Réforme des mots grecs-français.--Les lettres parasites et les groupes arbitraires (ph, ch).--Liste de mots grecs réformés.--La Cité verbale et les mots insolites.--Dernier mot sur le «fonétisme».--La liberté de l’orthographe.

Il n’y a à cette heure que deux réformes à faire dans l’orthographe: l’une concerne les mots grecs; l’autre, les mots étrangers.

Les deux questions sont distinctes. Je parlerai des mots étrangers dans un autre chapitre.

Les mots grecs imposés au dictionnaire français perdraient une partie de leur laideur pédante si on les soumettait à une simple opération de nettoyage.

Il faut supprimer: toutes les lettres qui ne se prononcent pas; toutes celles qui aspirent inutilement la consonne qu’elles précèdent; il faut aussi remplacer les _ph_ par des _f_, les _y_ par des _i_ et écrire par _qu_ les _k_ et les _ch_ durs[48].

[48] Sur le _ch_ dur, Vaugelas, très respectueux de l’étymologie, est cependant intraitable. Il veut que «chaque lettre soit maîtresse chez soi», c’est-à-dire qu’on n’écrive pas _ché_ une syllabe qui doit se prononcer _qué_, parce que le _ch_ français n’a qu’un seul et unique son. L’honnête Vaugelas appelle le _ch_ dur un piège tendu à toutes les femmes et à tous ceux qui ne savent pas le grec.

La suppression des lettres purement parasitaires est en train depuis la seconde moitié du XVIIe siècle. M. Gréard l’a reconnu dans un rapport sur la réforme de l’orthographe: si l’on écrit _rapsode_, _trésor_, _trône_, il n’y a aucun motif raisonnable d’écrire _chrome_, _rhododendron_, _thésauriser_[49].

[49] A Paris, le peuple a résolu la question, en ce qui touche à ce dernier mot; il dit _trésoriser_, sans malice, mais qu’elle est bonne, cette leçon de l’instinct!

Les consonnes aspirantes seraient plus difficiles à éliminer. Cependant _phtisie_ est inadmissible et _ftisie_ ne l’est guère moins; il faudrait ici se guider sur l’analogie, sur l’italien, sur l’ancienne langue[50], et dire _tisie_.

[50] Voir la note 44.

Remplacer _ph_ par _f_: la réforme est faite pour _fantôme_, _fantaisie_; elle s’appliquera à tous les mots analogues avec la même facilité. Les _y_ deviendront très aisément des _i_, et l’on écrira _sinfonie_, _sinonime_, _stile_, comme on écrit déjà _cimaise_.

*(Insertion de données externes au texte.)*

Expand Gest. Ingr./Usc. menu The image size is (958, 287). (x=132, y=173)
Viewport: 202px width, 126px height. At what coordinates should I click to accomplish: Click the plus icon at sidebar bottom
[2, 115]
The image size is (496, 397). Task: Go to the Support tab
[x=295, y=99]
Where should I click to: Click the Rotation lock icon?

J’ose à peine dire que _kilo_, _kyste_ deviendraient français sous la forme _quiste_, _quilot_; cela est trop évident et trop simple pour qu’on l’admette. Peut-être redoutera-t-on pareillement d’écrire _arquiépiscopal_. Devant _a_, _o_, _u_, le _qu_ deviendrait naturellement _c_: _arcange_.

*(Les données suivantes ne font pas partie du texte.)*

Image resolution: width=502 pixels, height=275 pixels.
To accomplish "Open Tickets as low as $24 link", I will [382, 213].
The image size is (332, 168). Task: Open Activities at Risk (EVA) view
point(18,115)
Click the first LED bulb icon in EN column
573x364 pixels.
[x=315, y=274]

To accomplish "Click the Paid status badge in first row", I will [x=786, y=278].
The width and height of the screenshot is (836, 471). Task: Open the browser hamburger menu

Voilà toutes mes propositions touchant la réforme des mots grecs. J’estime qu’en diminuant la laideur de ces mots elles augmenteraient d’autant la beauté de la langue française[51].

[51] Sur le principe même des modifications orthographiques, se reporter à la _Préface_.

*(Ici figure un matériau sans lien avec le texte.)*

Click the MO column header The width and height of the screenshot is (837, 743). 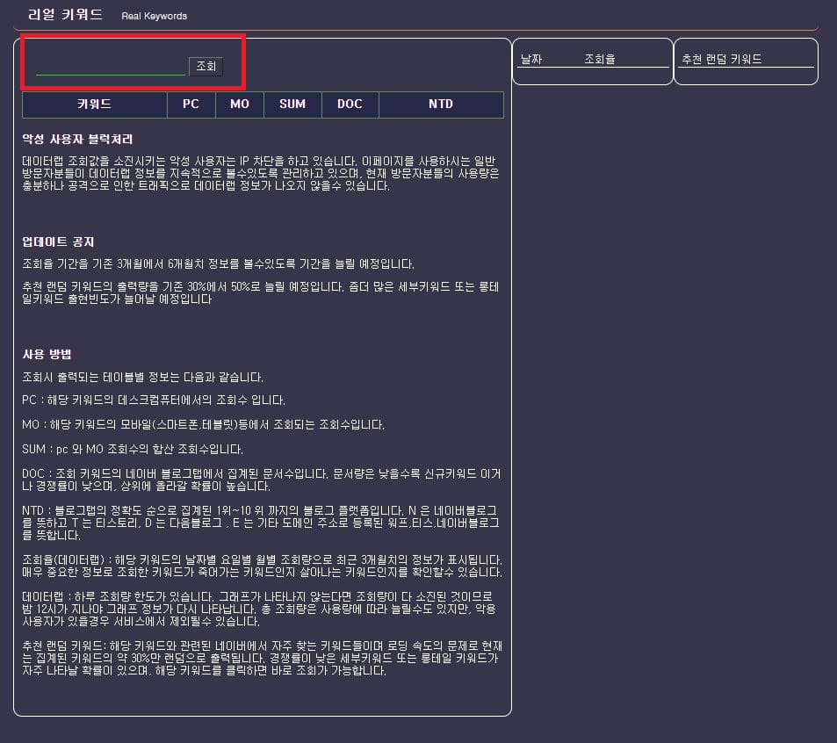(x=239, y=105)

Quel rajeunissement pour ces vocables barbares (j’en nommerai quarante) d’avoir été taillés comme des vieux arbres trop chargés de bois mort! Souvent il suffira d’une lettre de moins pour que le mot rentre dans les conditions normales de la beauté linguistique. Sans doute aucun élagage, si rigoureux qu’il soit, ne donnera aux mots grecs la pureté de lignes qu’ils auraient acquise en passant par la forge populaire. De φυλακτηριον nous ne pouvons plus faire sortir que _filactère_, qui garde un air un peu gauche, surtout si on le compare au vieux _filatire_[52] que le pèlerin Richard avait au XIIe siècle tiré des mêmes syllabes:

A crois, a filatires, a estavels de cire, Les encensiers aportent, si vont le messe dire.

[52] _Reliquaire_, venu de l’idée de préservation. De la même idée le gréco-français a fabriqué _prophylaxie_.